No dia 16 de fevereiro, o pleito foi concedido. A emoção de retornar ao lar se misturou com as dores do parto. Maria Júlia, que estava no ventre da mãe, nasceu no dia seguinte.
Para Emerson Castelo Branco, “o HC inaugurou um novo remédio constitucional coletivo, permitindo que uma violação ampla, massiva e sistemática do direito à liberdade por coação ilegal e o abuso do poder passam ser coibidos por um instrumento com grande abrangência e efetividade. Eu trabalho diariamente para que esse HC seja não só um marco mas uma fonte de inspiração para decisões futuras na defesa ao direito à dignidade e liberdade e na promoção da participação social nos espaços da justiça.”
De acordo com a Secretaria Estadual de Administração Penitenciária (SAP), de 2018 até o fim do ano passado, 333 mulheres foram beneficiadas pelo HC Coletivo. São mães que estavam presas preventivamente (sem sentença condenatória). A Defensoria atua nas análises de processos e atendimentos na unidade. De acordo com a SAP, ao longo de 2021, em parceria com a Defensoria, foram realizados 2.631 atendimentos no IPF.

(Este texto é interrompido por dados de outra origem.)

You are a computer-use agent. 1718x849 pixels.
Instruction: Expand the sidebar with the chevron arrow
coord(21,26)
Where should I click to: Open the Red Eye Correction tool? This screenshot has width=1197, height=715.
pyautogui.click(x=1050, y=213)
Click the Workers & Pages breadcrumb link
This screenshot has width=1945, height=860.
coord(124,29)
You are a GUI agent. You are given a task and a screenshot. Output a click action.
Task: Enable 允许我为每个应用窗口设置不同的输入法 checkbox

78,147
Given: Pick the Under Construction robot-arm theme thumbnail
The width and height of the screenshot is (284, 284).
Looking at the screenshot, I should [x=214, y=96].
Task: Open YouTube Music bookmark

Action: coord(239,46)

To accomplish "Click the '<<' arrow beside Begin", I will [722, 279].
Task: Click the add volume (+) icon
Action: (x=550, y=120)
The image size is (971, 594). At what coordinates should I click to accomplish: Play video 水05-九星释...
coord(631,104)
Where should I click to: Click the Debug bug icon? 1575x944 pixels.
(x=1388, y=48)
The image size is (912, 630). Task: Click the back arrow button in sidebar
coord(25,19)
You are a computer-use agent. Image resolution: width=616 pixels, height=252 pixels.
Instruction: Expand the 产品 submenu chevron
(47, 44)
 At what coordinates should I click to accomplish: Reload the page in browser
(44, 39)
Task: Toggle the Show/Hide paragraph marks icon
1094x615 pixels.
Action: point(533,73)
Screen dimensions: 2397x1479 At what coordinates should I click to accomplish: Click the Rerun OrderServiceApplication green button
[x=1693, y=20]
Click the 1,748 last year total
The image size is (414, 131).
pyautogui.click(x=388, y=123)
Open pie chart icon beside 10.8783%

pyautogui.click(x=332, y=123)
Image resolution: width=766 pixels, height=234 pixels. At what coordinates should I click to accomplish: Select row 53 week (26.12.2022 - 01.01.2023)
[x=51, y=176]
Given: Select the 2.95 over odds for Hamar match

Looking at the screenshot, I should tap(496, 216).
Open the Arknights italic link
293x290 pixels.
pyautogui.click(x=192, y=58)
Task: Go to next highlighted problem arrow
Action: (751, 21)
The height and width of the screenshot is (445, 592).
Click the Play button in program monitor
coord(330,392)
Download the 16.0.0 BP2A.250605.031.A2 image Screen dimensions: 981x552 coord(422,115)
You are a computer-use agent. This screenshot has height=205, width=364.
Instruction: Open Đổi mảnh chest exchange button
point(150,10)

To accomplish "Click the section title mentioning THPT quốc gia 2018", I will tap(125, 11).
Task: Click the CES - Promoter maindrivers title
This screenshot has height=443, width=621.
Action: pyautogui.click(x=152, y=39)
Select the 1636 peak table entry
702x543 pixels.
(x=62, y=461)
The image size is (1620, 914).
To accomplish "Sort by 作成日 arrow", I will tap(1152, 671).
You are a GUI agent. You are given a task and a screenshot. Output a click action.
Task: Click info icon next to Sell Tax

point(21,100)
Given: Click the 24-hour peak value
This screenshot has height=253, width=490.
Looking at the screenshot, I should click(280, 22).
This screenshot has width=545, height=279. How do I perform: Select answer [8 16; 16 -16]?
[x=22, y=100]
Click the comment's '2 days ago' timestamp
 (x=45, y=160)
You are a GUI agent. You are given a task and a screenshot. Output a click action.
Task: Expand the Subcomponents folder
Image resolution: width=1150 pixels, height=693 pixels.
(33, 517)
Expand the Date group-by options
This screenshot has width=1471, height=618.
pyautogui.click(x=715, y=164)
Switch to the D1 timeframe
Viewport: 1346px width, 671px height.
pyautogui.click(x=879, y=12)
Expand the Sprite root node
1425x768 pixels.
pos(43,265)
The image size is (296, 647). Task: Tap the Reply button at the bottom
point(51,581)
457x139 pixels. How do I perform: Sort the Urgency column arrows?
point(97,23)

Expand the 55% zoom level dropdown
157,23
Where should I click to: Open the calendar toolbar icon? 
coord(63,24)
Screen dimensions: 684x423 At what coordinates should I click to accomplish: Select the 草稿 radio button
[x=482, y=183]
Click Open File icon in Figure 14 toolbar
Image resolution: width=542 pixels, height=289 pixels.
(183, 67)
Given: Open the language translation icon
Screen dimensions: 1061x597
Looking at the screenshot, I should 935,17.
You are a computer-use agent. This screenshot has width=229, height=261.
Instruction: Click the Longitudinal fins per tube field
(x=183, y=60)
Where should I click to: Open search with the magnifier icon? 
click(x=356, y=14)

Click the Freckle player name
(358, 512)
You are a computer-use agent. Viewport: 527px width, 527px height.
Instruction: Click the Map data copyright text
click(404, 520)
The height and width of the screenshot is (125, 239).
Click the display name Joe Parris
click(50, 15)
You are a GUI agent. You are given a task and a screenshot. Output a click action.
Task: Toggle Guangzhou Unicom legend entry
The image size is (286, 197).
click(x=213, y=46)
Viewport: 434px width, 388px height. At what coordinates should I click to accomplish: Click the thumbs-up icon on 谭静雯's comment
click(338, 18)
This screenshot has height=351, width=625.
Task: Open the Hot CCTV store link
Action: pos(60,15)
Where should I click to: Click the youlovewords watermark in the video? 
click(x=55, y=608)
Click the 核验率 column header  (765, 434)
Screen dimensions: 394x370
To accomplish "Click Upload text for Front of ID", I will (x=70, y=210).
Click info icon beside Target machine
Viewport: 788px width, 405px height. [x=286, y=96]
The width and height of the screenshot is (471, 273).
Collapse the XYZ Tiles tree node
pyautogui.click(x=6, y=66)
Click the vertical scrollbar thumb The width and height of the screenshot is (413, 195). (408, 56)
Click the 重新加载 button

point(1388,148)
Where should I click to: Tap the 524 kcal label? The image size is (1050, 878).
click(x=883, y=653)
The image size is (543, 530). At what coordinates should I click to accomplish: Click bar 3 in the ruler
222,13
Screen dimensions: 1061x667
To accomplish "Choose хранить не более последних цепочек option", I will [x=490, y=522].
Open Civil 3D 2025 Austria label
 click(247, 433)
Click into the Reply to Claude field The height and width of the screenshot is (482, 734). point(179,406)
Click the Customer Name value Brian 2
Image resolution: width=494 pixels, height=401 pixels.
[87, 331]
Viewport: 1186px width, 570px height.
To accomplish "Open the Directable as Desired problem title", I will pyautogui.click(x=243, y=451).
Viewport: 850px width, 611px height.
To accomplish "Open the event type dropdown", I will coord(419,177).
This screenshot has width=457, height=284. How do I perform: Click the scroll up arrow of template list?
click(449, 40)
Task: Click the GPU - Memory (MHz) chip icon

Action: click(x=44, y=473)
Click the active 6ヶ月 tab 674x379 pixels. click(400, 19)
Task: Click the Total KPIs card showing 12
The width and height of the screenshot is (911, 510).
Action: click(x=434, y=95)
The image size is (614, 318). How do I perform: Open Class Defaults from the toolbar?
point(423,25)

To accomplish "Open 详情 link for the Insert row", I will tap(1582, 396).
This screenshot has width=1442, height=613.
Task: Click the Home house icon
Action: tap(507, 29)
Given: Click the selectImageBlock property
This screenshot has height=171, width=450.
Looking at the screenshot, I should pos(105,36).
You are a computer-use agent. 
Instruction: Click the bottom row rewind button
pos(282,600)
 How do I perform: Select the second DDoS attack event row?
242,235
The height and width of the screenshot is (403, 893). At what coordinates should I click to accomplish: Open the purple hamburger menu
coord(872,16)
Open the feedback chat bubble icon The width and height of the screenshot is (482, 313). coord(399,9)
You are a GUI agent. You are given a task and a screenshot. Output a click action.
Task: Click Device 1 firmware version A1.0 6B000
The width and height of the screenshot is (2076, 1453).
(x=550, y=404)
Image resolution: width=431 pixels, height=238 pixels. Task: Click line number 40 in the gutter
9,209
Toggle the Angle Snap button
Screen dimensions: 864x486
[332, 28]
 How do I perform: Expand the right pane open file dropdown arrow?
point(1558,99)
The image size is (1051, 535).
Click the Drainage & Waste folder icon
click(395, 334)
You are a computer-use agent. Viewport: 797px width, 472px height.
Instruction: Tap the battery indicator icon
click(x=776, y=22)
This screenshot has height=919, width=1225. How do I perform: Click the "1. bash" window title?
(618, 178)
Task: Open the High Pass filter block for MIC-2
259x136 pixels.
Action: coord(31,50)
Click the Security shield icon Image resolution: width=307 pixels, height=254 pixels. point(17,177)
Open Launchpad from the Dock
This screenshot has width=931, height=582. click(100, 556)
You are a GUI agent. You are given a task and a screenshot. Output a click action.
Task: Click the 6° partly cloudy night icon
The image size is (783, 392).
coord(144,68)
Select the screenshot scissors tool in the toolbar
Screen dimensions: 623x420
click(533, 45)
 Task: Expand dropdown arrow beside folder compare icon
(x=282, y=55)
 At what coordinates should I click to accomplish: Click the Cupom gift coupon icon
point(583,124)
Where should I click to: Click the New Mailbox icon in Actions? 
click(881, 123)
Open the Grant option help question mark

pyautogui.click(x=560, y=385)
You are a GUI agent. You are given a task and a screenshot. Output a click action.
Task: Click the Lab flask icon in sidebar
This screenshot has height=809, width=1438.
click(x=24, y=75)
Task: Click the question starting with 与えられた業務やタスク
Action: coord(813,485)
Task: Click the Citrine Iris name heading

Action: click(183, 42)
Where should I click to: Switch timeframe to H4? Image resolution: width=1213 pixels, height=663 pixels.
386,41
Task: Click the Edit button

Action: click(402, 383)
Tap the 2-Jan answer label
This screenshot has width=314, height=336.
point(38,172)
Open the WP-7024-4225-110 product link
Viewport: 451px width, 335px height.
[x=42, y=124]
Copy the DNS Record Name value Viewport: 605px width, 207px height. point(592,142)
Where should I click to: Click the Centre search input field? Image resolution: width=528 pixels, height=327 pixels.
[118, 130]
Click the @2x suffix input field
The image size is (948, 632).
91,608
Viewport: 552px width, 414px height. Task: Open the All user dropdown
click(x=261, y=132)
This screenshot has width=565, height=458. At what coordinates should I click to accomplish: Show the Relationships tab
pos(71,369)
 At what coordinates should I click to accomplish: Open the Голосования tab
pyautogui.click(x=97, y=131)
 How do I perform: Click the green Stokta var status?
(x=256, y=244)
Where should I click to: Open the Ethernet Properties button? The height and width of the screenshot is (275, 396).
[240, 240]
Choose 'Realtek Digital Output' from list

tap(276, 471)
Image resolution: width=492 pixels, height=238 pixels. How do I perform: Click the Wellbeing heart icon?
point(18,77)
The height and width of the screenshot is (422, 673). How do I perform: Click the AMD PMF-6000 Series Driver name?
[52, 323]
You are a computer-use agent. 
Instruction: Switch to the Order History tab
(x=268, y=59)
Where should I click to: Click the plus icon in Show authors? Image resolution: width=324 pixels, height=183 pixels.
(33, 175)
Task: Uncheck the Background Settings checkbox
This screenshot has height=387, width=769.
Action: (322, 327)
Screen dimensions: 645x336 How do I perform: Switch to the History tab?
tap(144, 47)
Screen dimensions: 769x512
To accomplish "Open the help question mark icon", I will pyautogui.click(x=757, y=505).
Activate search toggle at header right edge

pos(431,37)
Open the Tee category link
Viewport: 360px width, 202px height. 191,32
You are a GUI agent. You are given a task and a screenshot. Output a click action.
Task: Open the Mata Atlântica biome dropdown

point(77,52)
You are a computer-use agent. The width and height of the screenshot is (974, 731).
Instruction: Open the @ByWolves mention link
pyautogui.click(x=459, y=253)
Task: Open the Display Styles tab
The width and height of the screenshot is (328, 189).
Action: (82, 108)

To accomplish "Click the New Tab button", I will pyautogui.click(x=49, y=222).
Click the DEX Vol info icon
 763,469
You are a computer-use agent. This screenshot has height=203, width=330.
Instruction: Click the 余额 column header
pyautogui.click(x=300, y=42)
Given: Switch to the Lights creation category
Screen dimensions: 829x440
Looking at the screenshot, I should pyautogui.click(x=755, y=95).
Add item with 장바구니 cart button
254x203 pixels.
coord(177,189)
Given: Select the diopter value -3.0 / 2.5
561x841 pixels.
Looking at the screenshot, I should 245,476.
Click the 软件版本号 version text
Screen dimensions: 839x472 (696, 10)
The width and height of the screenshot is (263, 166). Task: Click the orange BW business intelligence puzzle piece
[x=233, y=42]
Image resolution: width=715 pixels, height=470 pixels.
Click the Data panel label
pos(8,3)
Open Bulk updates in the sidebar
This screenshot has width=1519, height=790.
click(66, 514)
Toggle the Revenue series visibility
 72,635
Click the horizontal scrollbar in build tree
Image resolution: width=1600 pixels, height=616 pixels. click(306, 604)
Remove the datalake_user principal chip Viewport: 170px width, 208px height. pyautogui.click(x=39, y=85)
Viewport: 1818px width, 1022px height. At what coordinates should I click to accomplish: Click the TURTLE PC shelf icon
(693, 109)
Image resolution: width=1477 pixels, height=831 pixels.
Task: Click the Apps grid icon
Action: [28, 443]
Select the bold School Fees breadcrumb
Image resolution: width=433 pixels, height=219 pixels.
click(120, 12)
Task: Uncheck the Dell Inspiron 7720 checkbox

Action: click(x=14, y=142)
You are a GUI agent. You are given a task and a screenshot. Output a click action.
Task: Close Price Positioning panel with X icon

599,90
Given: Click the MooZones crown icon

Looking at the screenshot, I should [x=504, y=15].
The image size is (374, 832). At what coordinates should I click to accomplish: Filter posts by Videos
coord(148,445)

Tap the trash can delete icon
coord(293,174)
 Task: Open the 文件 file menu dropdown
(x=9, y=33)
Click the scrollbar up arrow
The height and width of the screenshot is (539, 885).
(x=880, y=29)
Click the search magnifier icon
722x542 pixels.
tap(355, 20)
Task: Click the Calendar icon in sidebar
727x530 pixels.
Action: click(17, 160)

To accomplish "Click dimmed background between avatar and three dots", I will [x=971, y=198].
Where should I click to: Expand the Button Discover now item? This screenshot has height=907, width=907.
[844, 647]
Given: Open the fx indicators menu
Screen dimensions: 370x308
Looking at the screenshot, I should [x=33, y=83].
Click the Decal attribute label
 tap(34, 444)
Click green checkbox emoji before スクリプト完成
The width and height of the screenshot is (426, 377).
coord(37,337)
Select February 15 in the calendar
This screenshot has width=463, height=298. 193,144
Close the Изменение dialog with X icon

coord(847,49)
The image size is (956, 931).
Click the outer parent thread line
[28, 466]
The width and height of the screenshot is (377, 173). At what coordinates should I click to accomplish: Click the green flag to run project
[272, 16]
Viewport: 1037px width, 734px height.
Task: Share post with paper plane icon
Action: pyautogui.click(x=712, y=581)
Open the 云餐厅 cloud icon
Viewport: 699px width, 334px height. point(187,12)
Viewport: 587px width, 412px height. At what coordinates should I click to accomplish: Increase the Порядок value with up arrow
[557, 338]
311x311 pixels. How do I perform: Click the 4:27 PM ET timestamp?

Socorro Matias é a diretora da unidade prisional feminina. Ela conta que o trabalho com as internas gestantes começa desde a triagem, onde é verificado se a mulher já fez algum tipo de atendimento pré-natal. Começa o encaminhamento aos profissionais que atendem na unidade para exames e acompanhamento da mãe e do bebê. As mulheres ficam em um anexo da unidade, a creche Irmã Marta que acolhe gestantes e mulheres com seus filhos. As crianças também recebem assistência, como a garantia da emissão do registro de nascimento, acesso à vacinação, atendimento pediátrico e acompanhamento para o que for necessário.
O cárcere não é lugar adequado para o exercício da maternidade e para a vivência plena da infância. Socorro Matias reconhece isso. “Realmente, o benefício do HC Coletivo para que essa presa possa ir para casa e ficar com suas crianças é de suma importância. Assim, ela fica fora do ambiente carcerário, para o próprio desenvolvimento da criança, que precisa crescer em um ambiente que não seja uma unidade carcerária, para o qual ela não escolheu estar. Mesmo com todas as ações que possam ser evidenciadas e disponibilizadas, o ambiente familiar é incontestavelmente melhor para a mãe e para a criança.”
Ao sair da prisão, essas mulheres precisam recomeçar a vida e ainda lidar com uma sombra do passado: o preconceito da sociedade. “Eu quero recomeçar. Sei onde falhei e tenho esse direito. Vou fazer um curso de técnica de enfermagem. Só assim vou mudar a minha realidade e o futuro dos meus filhos”, assegura a moça, cujos quatro filhos têm a chance de recomeçar com a mãe.
A decisão do HC Coletivo também abrange adolescentes gestantes e mães em internação provisória, acusadas de cometerem atos infracionais. A defensora pública Julliana Andrade, supervisora do Núcleo de Atendimento da Defensoria Pública da Infância e Juventude (Nadij) e titular da 4a vara da infância, é uma das defensoras responsáveis por esse pedido.
“Algumas vezes já tivemos que ingressar com Pedido de Revogação de Internação Provisória, porque aquela adolescente é mãe de uma criança de até 12 anos e por isso possui o direito de ter a internação provisória revogada ou transformada em internação domiciliar para, mesmo ainda tão jovem, cuidar de seu filho e sua filha, que no momento muitas vezes ficam sob os cuidados de familiares que não têm condições de dar a assistência que aquela criança precisa. Trata-se de uma situação bastante complexa, pois a prematuridade da mãe (adolescente), que mesmo em fase de desenvolvimento psicológico e social necessita cuidar e fomentar em seu filho ou filha o vínculo materno, fundamental para formação da personalidade tanto do filho(a) como da mãe.”